Durante o Maio de 68, foi repetido o slogan “é proibido proibir”, com uma certa ternura irónica. A frase é muito eficaz, precisamente por ser um paradoxo. Ao tentarmos levá-la a sério, auto-destrói-se, demonstrando precisamente a impossibilidade de proibir. Este é um exemplo de uma forma de humor subversivo.
O que é perturbador em The Purge é que a ausência de lei é transformada numa obrigação. A suspensão da polícia e dos tribunais, de todo o aparato legal não significa nem inspira liberdade. De certa forma é um reverso violento da máxima “é proibido proibir”. A Purga a que se refere o título do filme, é um direito constitucional naquela América distópica ficcional. Todos os americanos têm, naquela história, o “god given right” de expurgar os seus impulsos mais violentos. A consequência é bizarra, embora confirme o nosso pior pessimismo misantrópico.
Ao suspenderem-se os mecanismos legais do estado, uma outra lei, muito mais inescapável, afirma, sem espaço para contestação: “é obrigatória a violência”.

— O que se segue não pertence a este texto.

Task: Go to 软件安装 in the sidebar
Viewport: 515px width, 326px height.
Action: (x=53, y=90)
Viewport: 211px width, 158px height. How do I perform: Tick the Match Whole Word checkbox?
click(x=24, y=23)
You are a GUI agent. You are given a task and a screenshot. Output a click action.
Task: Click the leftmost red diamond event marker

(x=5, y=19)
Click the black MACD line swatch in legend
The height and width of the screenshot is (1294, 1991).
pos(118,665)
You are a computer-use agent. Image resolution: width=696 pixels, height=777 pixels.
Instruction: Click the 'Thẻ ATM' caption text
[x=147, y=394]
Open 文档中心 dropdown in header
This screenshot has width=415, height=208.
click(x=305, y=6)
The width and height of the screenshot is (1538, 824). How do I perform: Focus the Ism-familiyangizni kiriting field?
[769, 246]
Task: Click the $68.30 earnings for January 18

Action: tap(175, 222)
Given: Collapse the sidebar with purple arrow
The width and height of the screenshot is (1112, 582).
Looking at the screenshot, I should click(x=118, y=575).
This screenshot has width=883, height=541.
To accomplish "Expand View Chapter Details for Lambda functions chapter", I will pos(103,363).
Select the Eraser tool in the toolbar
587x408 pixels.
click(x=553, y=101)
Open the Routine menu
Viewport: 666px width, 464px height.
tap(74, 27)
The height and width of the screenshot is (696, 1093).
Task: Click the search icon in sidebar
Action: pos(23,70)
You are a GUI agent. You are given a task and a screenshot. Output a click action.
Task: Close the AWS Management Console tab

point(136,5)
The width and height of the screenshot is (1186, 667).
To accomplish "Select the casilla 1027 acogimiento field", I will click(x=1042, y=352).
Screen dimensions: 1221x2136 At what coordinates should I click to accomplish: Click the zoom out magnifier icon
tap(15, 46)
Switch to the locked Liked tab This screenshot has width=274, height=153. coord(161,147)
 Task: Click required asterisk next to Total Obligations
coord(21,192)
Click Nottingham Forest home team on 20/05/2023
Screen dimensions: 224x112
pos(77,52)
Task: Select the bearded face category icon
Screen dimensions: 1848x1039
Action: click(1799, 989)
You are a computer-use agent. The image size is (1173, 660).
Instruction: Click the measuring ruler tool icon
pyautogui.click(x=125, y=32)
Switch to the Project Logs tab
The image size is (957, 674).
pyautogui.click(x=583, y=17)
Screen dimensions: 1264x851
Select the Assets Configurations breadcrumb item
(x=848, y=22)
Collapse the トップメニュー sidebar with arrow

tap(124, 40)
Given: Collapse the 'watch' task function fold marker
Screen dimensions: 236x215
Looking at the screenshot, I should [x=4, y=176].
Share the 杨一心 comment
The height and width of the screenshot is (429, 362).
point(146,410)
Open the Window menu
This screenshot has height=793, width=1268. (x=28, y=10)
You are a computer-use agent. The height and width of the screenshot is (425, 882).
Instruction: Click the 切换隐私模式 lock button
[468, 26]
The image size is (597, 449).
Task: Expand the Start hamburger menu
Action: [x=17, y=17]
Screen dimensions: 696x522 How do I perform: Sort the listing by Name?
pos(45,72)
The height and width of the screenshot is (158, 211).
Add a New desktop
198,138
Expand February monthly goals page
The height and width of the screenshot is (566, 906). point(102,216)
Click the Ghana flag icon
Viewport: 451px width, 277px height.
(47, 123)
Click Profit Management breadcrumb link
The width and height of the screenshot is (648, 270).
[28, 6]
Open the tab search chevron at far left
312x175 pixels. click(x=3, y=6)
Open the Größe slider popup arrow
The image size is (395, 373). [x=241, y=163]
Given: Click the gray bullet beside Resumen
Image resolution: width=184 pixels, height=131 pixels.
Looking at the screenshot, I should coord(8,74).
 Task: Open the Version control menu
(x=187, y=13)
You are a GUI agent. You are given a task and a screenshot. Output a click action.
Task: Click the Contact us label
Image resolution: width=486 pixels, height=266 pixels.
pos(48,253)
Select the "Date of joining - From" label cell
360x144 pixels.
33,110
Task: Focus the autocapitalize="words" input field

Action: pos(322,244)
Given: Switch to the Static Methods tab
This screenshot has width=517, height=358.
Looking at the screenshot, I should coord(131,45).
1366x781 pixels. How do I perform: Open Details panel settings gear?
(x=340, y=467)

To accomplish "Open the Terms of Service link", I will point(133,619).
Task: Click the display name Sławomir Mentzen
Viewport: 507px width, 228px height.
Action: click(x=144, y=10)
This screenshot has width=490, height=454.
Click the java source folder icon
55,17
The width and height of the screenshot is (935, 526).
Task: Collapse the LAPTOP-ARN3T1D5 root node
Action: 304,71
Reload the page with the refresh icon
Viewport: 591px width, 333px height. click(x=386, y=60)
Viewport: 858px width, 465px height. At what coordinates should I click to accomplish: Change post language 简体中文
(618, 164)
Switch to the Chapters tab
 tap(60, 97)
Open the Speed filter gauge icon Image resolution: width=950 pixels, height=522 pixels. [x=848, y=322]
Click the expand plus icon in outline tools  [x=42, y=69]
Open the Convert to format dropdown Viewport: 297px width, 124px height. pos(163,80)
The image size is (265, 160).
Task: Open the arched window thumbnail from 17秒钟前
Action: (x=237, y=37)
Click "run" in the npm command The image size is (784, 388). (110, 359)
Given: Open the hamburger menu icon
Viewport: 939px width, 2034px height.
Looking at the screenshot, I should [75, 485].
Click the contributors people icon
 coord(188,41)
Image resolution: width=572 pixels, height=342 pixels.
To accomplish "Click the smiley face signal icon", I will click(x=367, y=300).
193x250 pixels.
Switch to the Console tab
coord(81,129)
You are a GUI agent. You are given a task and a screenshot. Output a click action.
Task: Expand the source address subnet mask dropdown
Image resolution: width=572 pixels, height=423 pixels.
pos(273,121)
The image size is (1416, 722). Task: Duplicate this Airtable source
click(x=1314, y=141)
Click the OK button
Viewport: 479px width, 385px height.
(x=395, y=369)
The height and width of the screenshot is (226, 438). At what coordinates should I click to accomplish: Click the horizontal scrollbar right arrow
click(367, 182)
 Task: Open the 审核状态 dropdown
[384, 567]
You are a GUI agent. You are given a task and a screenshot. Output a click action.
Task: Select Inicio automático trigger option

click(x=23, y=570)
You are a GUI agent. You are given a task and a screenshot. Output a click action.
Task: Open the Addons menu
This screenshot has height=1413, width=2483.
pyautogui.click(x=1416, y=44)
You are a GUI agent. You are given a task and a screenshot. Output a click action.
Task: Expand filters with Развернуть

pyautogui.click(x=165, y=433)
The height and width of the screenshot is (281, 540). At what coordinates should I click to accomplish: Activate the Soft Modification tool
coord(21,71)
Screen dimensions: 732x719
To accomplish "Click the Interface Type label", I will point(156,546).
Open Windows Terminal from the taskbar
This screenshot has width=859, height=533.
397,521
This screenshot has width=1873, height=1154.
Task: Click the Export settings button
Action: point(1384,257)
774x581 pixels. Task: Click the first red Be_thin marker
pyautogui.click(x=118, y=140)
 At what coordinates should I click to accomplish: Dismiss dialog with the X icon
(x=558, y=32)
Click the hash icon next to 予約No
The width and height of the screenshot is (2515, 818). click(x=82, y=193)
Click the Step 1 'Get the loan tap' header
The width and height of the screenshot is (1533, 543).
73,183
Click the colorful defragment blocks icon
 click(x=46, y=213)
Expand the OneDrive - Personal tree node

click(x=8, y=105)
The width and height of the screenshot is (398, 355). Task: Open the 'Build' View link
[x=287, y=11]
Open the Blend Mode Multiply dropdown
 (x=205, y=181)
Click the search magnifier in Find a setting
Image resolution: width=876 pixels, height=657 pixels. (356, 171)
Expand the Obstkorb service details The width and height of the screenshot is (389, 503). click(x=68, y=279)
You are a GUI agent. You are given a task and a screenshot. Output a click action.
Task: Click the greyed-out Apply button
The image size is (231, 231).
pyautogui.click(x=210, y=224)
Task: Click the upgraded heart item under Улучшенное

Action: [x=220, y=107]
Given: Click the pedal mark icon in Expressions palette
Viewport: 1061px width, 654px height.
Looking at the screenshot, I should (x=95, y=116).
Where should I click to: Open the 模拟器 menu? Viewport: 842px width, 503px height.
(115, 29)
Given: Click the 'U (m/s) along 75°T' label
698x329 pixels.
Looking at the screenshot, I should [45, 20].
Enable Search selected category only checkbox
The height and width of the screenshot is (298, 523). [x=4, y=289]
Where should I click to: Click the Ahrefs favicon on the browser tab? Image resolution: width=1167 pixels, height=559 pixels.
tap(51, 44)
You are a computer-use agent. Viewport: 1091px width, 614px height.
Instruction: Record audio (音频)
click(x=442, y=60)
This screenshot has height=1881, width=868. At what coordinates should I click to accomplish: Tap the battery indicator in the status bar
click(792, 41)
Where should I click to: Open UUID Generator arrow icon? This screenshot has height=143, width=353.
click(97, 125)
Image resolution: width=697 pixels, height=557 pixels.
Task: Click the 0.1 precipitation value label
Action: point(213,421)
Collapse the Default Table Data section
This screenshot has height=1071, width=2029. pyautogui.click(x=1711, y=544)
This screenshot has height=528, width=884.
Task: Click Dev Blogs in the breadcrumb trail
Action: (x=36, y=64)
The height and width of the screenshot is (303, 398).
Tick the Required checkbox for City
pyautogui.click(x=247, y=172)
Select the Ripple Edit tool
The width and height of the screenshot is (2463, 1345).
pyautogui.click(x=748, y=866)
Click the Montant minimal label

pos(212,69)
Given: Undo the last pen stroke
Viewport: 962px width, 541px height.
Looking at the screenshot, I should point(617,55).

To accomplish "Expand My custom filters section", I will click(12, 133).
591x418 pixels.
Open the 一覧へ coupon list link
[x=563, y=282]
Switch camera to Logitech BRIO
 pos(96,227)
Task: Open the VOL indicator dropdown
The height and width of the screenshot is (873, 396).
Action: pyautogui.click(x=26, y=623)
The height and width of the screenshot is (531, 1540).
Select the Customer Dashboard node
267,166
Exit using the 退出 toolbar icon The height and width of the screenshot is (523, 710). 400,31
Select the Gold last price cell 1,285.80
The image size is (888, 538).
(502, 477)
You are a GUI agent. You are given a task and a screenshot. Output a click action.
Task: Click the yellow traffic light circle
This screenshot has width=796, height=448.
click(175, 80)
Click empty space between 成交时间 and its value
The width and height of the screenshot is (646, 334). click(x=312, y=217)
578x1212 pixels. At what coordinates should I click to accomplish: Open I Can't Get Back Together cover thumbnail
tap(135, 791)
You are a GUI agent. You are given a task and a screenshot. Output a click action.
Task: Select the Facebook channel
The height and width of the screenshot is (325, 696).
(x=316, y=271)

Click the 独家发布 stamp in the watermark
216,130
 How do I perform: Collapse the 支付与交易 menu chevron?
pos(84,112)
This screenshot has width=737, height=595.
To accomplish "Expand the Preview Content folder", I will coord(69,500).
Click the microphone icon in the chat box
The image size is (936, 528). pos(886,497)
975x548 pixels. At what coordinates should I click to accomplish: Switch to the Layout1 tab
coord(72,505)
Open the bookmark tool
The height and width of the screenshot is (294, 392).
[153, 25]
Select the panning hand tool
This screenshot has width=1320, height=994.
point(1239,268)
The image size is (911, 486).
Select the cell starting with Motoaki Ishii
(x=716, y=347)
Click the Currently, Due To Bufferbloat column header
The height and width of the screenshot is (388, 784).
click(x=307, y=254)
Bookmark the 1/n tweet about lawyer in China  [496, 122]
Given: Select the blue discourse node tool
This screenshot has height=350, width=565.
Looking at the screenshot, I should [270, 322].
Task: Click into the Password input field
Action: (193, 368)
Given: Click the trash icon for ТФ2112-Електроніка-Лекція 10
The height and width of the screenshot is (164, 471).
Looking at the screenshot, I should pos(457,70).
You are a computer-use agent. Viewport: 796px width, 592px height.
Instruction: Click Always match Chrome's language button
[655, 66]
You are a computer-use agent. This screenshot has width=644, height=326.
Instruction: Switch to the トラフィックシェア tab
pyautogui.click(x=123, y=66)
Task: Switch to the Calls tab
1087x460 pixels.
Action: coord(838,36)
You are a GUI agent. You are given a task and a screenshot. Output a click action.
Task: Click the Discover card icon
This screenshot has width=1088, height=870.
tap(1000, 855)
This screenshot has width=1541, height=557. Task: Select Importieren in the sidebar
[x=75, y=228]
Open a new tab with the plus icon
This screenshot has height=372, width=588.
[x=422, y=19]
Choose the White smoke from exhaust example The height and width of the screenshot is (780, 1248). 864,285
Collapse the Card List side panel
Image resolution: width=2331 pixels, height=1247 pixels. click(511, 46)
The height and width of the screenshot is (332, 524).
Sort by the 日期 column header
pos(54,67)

Ao ver o filme, choquei-me com isto. Quando nenhuma lei nos persegue, à partida seríamos (legalmente) livres para milhões de coisas. Também aqui há tautologia, a lei, pela sua ausência, instaura um tipo muito específico de liberdade. É como se para ser livres, primeiro tivéssemos que ser agrilhoados e só ao nos retirarem os grilhões nos fosse legítimo falar de liberdade. Mesmo que esta premissa fizesse sentido, a obrigação em relação à vingança e à violência é desconcertante. Este filme deixa-me cheio de dúvidas, ao contrário da reação que parece ser normal nos espectadores que o vêem como uma demonstração direta de como, debaixo das convenções e das leis que temos em comum, somos lobos uns dos outros, animais patologicamente interessados da destruição uns dos outros.
Desde 2013 que continuo com dúvidas, não sei o que pensar. Não ajuda o facto de o filme se ter tornado num “franchise” com muito sucesso, com quatro sequelas e mais uma em produção e com uma série de televisão. A premissa, que me pareceria esgotada numa curta-metragem, dá pano para manchas de sangue. Há um prazer mórbido, nos espetadores, em verem este cenário do predação e massacre a ser concretizado no ecrã.